__Tasks and exercises__.
A - In the article on Queensland zone racing, at which town will Central West Zone racing be staged?
B - Please copy the stretch of the article on Queensland zone racing from "Owners and racing" through "Central Highlands trainers." word for word.

__Selected excerpt__.
★ ★ ★ ★

Racing Rules Change by the Day

THE DAY-TO-DAY changes to racing as we know it in Australia continue to roll out of the racing industry as Queensland underwent sweeping changes with the announcement last Thursday that ‘zone racing’ would be introduced.

By Richard (Nugget) Turnbull

Race day like no other
Race day like no other

The Central Highlands will now be known as District Five Central West in an effort to further quarantine the industry from the current COVID-19 pandemic.

Queensland will be divided into five key thoroughbred regions incorporating eight zones restricted to 15 venues (racetracks).

The Central West Zone racing will be staged at Emerald, with the possibility of a second venue being added to the zone to relieve the pressure on the Pioneer Park turf track.

District Five will be restricted to trainers in the Central West and the Central Highlands, with only horses trained in the designated zones permitted to race in zones five, and such is the case for the trainers. 

Jockeys will be permitted to ride in District Five and also District Six. Mackay and Rockhampton jockeys must pledge their allegiances to their respective zones, and are only permitted to ride in their chosen zones.

Owners and racing fans will have the opportunity to have a bet in isolation on Easter Saturday in Emerald. 

All racing at Pioneer Park is being run as TAB meetings during the Covid-19 crisis, and will be televised on Sky Channel. Participants will receive a prize money increase from the standard $7,450 to $10,000.

The Pioneer Park meeting will carry  $78,000 in prize money, to be distributed to Central West and Central Highlands trainers.

Racing Queensland’s Brendan Parnell said everything was being done to protect the livelihood of the 40,000 Queenslanders who participate across the state.

“By introducing the regional racing model, we are able to further support the Queensland Government’s direction to stay local, reduce non-essential travel and to limit spread the insidious virus.

At Tuesday’s Mackay TAB meeting, leading Central Highlands jockey, Elyce Smith, combined with her Rockhampton-based brother, Thomas, to take-out the rich $31,500 QTIS Maiden with Ask Me Tomorrow ($2.20); it is raced by Colin Bell, a member of the Central Highlands Bell Racing dynasty.

Tom Smith only has to live-up to half of his name sake, the great Tommy (TJ) Smith to be a success.

Elyce and Tom Smith are the next generation of racing in central Queensland, and Tom would arguably be the youngest licenced trainer in Australia.

★ ★ ★ ★

__Stored data__.
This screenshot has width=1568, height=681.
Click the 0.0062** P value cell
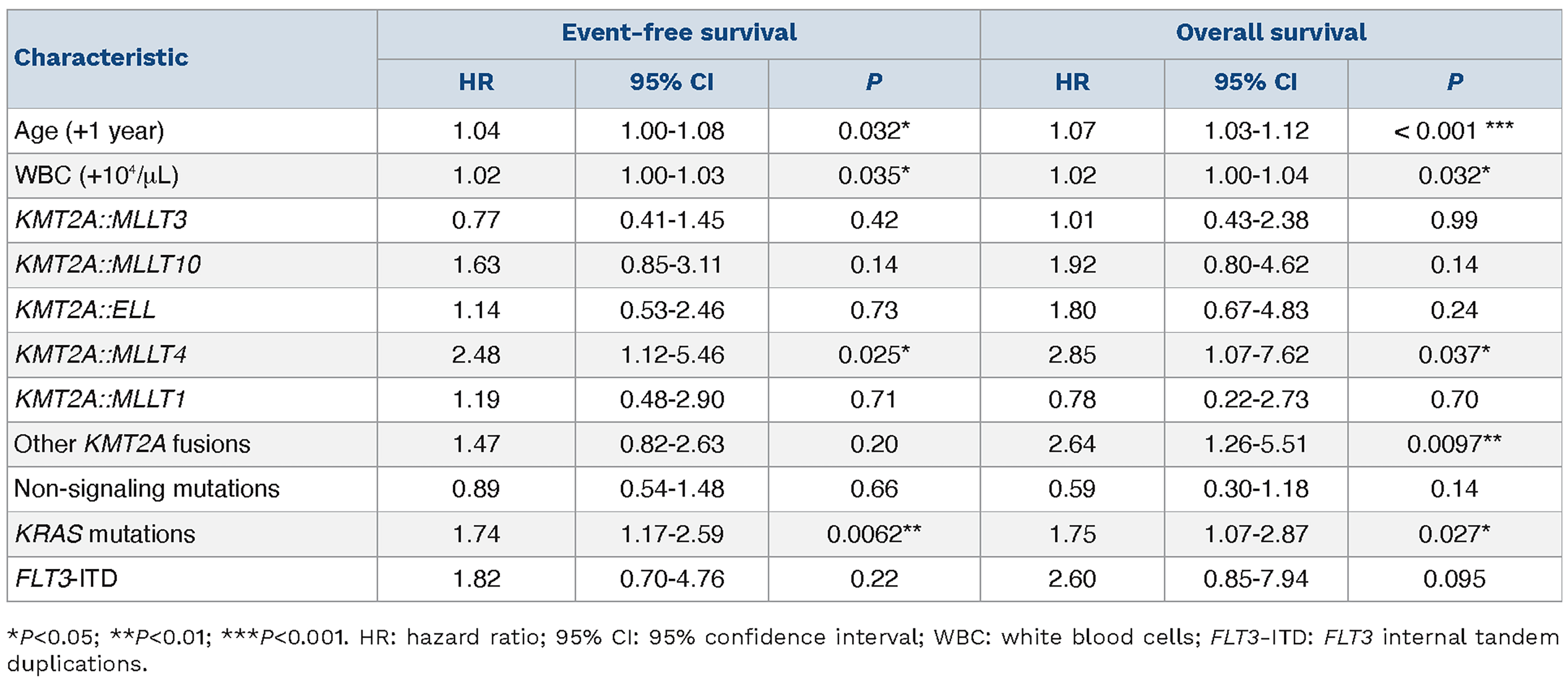873,534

★ ★ ★ ★

__Answer section__.
A - Emerald.

B -
Owners and racing fans will have the opportunity to have a bet in isolation on Easter Saturday in Emerald. 

All racing at Pioneer Park is being run as TAB meetings during the Covid-19 crisis, and will be televised on Sky Channel. Participants will receive a prize money increase from the standard $7,450 to $10,000.

The Pioneer Park meeting will carry  $78,000 in prize money, to be distributed to Central West and Central Highlands trainers.